Rule 8(3A) of CER 2002 bows to wishes of Trade well...almost
By TIOL News Service
NEW DELHI, JULY 10, 2014: AS on date Rule 8(3A) of the CER, 2002 reads –
"If the assessee defaults in payment of duty beyond thirty days from the due date, as prescribed in sub-rule (1), then notwithstanding anything contained in said sub-rule (1) and sub-rule (3) of rule 3 of CENVAT Credit Rules, 2004, the assessee shall, pay excise duty for each consignment at the time of removal, without utilizing the CENVAT credit till the date the assessee pays the outstanding amount including interest thereon; and in the event of any failure, it shall be deemed that such goods have been cleared without payment of duty and the consequences and penalties as provided in these rules shall follow."
This provision was not without its fair share of litigation just like any other.
Perhaps, saddened by the humongous expletives being doled out by the Trade, the Board came out with a proposal for review of this sub-rule.
This is what the Board letter F. No.201/08/2013-CX-6 mentioned –
Trade has represented that the provisions of Rule 8(3A) needs to be reviewed as the rule does not make a distinction between cases of bonafide mistake which can lead to default in payment of duty and cases of willful default.
2. Examination of the issue shows that tribunal has in judgments such as Meenakshi Associates [para 15 and 16 in 2012-TIOL-587-CESTAT-DEL, Baba Viswakarma Engg Co [para 11, 12 and 13 2011-TIOL-2010-CESTAT-DEL and Bactolac Formulations [para 5 of 2012-TIOL-970-CESTAT-BANG ] has allowed credit to be used even during the period of default.
3. Further, the enforcement of this rule for imposing penalty under rule 25 needs adjudication proceedings to be undertaken. In view of the above need for amending the rule is being examined. In this regard input from the field is needed on the following issues -
(i) Whether non-compliance of Rule 8(1) has become lesser by introduction of Rule 8(3A)?
(ii) Whether the rule is being enforced in all cases of default?
(ii) Whether goods cleared during the period of default are being seized as they are liable for confiscation?
(iii) In view of the judicial pronouncements listed at para 2, is the rule continuing to serve its purpose of timely and complete payment of duty?

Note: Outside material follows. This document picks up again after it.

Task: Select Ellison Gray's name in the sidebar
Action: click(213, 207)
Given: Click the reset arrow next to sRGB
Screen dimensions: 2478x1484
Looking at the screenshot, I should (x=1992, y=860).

(iv) Whether a rule of imposing automatic and mandatory penalty at the rate of 1% per month on the defaulted amount would better serve the purpose as it would reduce the grace period of 30 days given in the present rule, would do away with adjudication proceedings needed to impose penalty at present,
(v) Any other suggestion.
It seems the Board got AYES to its proposal mentioned at serial no. (iv) referred above and has, therefore, decided to substitute the said sub-rule with effect from tomorrow i.e. 11.07.2014.
The TRU letter dated 10.07.2014 says that the new sub-rule provides that in case of default in payment of duty, the assessee shall on his own pay a penalty of 1% per month on the amount of duty not paid for each month or part thereof.
And this is what the substituted rule reads -
"(3A) If the assessee fails to pay the duty declared as payable by him in the return within a period of one month from the due date, then the assessee is liable to pay the penalty at the rate of one per cent on such amount of the duty not paid, for each month or part thereof calculated from the due date, for the period during which such failure continues.
Explanation- For the purposes of this sub-rule, "month" means the period between two consecutive due dates for payment of duty specified under sub-rule (1) or the first proviso to sub-rule (1), as the case may be."
The Explanation cleverly gives the government an extra pound of flesh to feast upon by way of penalty if the default extends to the month of March or the succeeding month since even a part of the month would be considered as a month!
The notification carrying out this amendment is 19/2014-Central Excise (N.T.) dated 11 th July, 2014.
And what if the assessee "on his own" does not pay the 1% penalty?